Dollar Shortage, Limited Forex Access for Importers, and Concerns Over Rupee’s Stability

Report by Riaz Hussain :

A few banks, informally referred to as “export banks,” dominate the inflow of export proceeds and are among the few institutions capable of arranging U.S. dollars. However, a persistent dollar shortage continues to widen the gap between the official exchange rate and the market-driven value.

According to the Exchange Association, importers are paying 2 to 3 rupees above the interbank rate, with some transactions occurring at Rs 285 per dollar, while the State Bank of Pakistan’s official rate stood around Rs 282 on Wednesday.

Zafar Paracha, a representative of the open market, dismissed fears of panic, attributing the increased demand to the ongoing Hajj season. He noted that buying dollars from the open market isn’t easy; buyers are required to submit documentation and satisfy scrutiny by investigative agencies. A customer can acquire up to $500 without much hassle, but transactions exceeding $1,000 tend to attract the attention of the Federal Investigation Agency (FIA).

Currency dealers report that the rupee remained stable last week due to a reduction in external payment pressure. Although rumors of a sharp rupee devaluation are circulating, there appears to be no fundamental reason supporting such concerns.

They added that the rupee has been gradually weakening against the dollar, while the greenback itself has depreciated globally — the dollar index has dropped by nearly 9%, indicating broader weakness against other major currencies.

Several currency traders consider the gradual devaluation of the rupee to be a pragmatic strategy aimed at managing external obligations. A sudden drop in the rupee’s value could prompt exporters to withhold proceeds in anticipation of better rates.

Senior banker Manzoor Ali stated that exporters are still selling their proceeds as usual, but a growing disparity in rates could lead them to delay transactions.

He also noted that an increase in remittances has helped stabilize the exchange rate, contributing to broader economic stability.
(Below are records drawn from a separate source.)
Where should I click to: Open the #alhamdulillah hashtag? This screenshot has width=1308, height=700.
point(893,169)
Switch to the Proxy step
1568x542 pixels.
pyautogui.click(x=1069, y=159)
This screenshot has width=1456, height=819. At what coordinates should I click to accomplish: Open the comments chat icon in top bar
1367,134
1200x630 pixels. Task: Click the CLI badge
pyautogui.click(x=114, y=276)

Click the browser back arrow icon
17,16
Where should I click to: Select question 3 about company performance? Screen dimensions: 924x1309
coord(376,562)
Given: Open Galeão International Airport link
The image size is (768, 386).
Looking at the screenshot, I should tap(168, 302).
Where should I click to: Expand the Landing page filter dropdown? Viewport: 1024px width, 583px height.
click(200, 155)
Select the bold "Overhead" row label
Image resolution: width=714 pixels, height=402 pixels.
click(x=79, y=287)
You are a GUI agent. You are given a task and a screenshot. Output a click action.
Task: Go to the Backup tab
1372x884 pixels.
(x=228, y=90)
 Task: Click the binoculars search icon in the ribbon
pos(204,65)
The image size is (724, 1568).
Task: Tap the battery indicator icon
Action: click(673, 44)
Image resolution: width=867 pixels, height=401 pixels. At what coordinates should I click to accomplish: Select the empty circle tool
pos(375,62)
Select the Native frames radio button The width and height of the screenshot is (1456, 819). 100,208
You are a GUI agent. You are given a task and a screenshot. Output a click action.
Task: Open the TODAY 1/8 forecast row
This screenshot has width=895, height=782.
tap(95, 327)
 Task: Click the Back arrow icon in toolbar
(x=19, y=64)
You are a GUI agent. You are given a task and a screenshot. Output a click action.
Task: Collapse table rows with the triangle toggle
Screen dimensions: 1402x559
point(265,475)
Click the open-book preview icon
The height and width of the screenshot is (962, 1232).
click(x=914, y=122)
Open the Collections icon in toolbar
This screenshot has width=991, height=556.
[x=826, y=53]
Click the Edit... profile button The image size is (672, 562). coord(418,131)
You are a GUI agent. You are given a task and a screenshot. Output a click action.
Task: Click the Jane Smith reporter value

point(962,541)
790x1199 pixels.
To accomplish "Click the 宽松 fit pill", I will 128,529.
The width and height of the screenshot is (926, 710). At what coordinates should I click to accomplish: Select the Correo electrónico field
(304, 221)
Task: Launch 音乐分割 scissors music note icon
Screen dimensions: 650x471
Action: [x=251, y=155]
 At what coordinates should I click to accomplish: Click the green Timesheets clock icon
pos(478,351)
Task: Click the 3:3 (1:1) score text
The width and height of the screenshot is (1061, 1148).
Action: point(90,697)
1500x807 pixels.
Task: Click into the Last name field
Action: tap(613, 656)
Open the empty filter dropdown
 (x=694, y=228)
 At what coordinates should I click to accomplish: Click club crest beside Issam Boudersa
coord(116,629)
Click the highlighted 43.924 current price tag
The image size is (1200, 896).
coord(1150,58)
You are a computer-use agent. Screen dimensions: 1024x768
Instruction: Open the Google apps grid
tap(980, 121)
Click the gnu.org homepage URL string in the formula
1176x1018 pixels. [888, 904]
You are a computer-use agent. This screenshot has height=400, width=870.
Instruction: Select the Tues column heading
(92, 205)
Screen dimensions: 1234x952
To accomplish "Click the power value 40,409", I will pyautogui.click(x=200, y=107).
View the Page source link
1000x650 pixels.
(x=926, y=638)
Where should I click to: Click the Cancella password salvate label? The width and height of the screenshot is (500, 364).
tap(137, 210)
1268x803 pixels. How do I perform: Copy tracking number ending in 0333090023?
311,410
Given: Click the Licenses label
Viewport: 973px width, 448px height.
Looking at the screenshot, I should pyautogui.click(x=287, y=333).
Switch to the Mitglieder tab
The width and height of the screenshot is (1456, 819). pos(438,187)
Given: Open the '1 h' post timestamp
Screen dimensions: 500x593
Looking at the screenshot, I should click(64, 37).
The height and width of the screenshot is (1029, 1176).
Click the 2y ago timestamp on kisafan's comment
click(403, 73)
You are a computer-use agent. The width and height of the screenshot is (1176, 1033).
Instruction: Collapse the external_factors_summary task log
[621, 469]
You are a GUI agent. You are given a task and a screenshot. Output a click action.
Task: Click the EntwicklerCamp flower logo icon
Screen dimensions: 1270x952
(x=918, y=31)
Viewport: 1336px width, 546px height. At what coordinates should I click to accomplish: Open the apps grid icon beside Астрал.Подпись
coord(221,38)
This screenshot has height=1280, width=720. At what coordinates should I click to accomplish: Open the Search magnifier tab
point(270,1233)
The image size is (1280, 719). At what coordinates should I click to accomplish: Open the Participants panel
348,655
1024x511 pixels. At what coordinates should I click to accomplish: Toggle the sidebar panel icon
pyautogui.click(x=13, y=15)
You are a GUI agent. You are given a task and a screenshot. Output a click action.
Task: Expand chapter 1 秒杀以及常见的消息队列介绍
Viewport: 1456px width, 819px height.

Pakistan is expected to receive $38 billion in remittances in FY2025, with a target of $39 billion for FY2026.

Despite an increase in dollar inflows this fiscal year, importers continue to face challenges in accessing foreign currency, with market rates exceeding the official level.

Local media reports suggest that currently only 20 to 30 percent of importers are allowed to purchase dollars for trade payments, even though the State Bank of Pakistan maintains that there are no formal restrictions on imports.

According to official trade data released for May, imports declined by 8% month-on-month, while the trade deficit contracted by 23%.

Interbank currency dealers revealed that banks have been directed to arrange dollars for imports, a task that remains both difficult and constrained, with some banks struggling under the pressure.